Zeeroof in Indië,
In een concept-missive van de resident van Menado aan de gouverneur-generaal van 8 mei 1851, dringt m. aan op bescherming van de bevolking van de Minahassa tegen aanvallen door ‘een 48-tal rooversprauwen van Magindanao’. Hij besluit de oproep als volgt: ‘dat naar mijn bescheiden oordeel het regt op die bescherming implicite begrepen is onder de door het N.I. Gouvermenent aangenomene Souvereiniteit’. Bij deze laatste zin tekende zijn superieur, resident Scherius in de marge aan: ‘weglaten’, (vw ix, p. 206-208).
In de Max Havelaar protesteert m. tegen de ‘schandelyke lafhartigheid van cirkulaires die de eer der Natie schandvlekken door het inroepen der publieke liefdadigheid voor de slachtoffers van kronischen zeeroof’, omdat men ondertussen wèl expedities uitrust om een opstand van hongerige mensen neer te slaan (vw i, p. 293). De inzameling werd gehouden onder toeziend oog van Duymaer van Twist en was ‘een vuistslag in 't aangezicht uwer Marine’ (noot 1875, vw i, p. 375). De bedoelde inschrijving vond plaats volgens een besluit van Duymaer van Twist van 30 augustus 1855, nadat aardbevinging en plundering door zeerovers, Ternate in juni en juli 1855 hadden geteisterd (Max Havelaar, ed. A. Kets-Vree, 1992, dl. ii, p. 171). Aan die zeeroof zou Thorbecke iets moeten doen, betoogt m. in Idee 296.

INSTRUCTIES:
1. Vertaal deze zin uit de tekst over zeeroof in het Engels: "De inzameling werd gehouden onder toeziend oog van Duymaer van Twist en was ‘een vuistslag in 't aangezicht uwer Marine’ (noot 1875, vw i, p. 375)."
2. Schrijf alstublieft het gedeelte van de tekst over zeeroof letterlijk uit dat opent met de woorden waarin "In de Max Havelaar" staat en sluit met "in Idee 296.".

Fragmenten uit een dataset

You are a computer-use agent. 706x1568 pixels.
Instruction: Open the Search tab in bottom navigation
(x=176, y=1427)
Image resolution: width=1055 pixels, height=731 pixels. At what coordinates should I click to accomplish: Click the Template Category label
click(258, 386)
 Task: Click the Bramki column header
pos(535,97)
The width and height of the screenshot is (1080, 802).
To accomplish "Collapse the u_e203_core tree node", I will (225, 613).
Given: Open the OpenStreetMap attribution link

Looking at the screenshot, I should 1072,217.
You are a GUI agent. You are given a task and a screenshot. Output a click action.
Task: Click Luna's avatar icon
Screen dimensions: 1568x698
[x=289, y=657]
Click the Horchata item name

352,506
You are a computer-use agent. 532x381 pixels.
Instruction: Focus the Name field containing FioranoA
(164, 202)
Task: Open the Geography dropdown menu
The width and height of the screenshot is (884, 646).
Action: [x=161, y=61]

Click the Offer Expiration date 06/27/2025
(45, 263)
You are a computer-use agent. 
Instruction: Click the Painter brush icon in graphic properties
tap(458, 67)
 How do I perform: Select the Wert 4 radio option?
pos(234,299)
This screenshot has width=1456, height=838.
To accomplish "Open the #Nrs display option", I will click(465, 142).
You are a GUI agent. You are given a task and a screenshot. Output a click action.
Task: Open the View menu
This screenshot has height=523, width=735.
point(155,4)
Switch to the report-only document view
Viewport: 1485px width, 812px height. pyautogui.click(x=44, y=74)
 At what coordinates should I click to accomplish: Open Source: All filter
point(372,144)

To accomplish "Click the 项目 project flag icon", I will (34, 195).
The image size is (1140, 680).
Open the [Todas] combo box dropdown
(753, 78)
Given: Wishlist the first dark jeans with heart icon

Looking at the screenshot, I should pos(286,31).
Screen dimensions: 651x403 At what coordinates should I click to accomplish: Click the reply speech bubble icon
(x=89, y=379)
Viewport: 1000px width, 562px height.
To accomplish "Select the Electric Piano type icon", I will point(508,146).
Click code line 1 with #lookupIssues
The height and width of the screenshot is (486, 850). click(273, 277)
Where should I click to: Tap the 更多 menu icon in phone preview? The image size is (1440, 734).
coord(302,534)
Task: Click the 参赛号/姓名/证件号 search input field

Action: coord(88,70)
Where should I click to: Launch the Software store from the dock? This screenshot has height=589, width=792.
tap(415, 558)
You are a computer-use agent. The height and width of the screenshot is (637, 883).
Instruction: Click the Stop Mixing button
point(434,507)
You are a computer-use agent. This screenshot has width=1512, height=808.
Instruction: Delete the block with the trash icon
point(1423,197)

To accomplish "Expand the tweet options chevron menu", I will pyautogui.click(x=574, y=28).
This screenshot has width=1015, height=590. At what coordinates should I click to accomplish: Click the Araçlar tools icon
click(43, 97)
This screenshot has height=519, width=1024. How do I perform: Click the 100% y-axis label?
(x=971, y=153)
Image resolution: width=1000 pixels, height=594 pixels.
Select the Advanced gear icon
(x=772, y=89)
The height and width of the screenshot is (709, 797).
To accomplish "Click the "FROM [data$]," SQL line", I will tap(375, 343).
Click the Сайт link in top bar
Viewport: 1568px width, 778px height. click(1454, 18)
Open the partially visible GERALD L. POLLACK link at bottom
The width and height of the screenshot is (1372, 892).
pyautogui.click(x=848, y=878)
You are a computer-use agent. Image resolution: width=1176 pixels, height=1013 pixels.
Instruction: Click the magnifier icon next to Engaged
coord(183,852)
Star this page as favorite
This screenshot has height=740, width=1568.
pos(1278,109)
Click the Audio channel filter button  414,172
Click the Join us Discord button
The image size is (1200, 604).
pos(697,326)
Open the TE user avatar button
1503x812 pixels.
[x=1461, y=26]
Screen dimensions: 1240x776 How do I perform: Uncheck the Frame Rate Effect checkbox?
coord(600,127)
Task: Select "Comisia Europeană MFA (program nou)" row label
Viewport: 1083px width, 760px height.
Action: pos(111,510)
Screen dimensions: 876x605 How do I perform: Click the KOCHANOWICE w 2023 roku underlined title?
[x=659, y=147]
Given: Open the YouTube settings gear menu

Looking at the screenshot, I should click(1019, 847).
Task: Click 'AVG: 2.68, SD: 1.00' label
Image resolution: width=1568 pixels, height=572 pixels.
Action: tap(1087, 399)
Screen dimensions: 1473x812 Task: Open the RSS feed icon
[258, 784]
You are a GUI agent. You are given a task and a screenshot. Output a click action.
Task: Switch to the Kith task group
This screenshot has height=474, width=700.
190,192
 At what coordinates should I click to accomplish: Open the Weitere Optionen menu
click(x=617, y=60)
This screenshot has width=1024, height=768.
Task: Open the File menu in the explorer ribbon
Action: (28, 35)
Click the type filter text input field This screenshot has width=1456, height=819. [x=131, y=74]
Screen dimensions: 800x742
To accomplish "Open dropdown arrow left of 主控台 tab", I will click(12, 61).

GENUMMERDE ANTWOORDEN:
1. The collection was held under the watchful eye of Duymaer van Twist and was 'a punch in the face of your Navy' (note 1875, vw i, p. 375).

2.
In de Max Havelaar protesteert m. tegen de ‘schandelyke lafhartigheid van cirkulaires die de eer der Natie schandvlekken door het inroepen der publieke liefdadigheid voor de slachtoffers van kronischen zeeroof’, omdat men ondertussen wèl expedities uitrust om een opstand van hongerige mensen neer te slaan (vw i, p. 293). De inzameling werd gehouden onder toeziend oog van Duymaer van Twist en was ‘een vuistslag in 't aangezicht uwer Marine’ (noot 1875, vw i, p. 375). De bedoelde inschrijving vond plaats volgens een besluit van Duymaer van Twist van 30 augustus 1855, nadat aardbevinging en plundering door zeerovers, Ternate in juni en juli 1855 hadden geteisterd (Max Havelaar, ed. A. Kets-Vree, 1992, dl. ii, p. 171). Aan die zeeroof zou Thorbecke iets moeten doen, betoogt m. in Idee 296.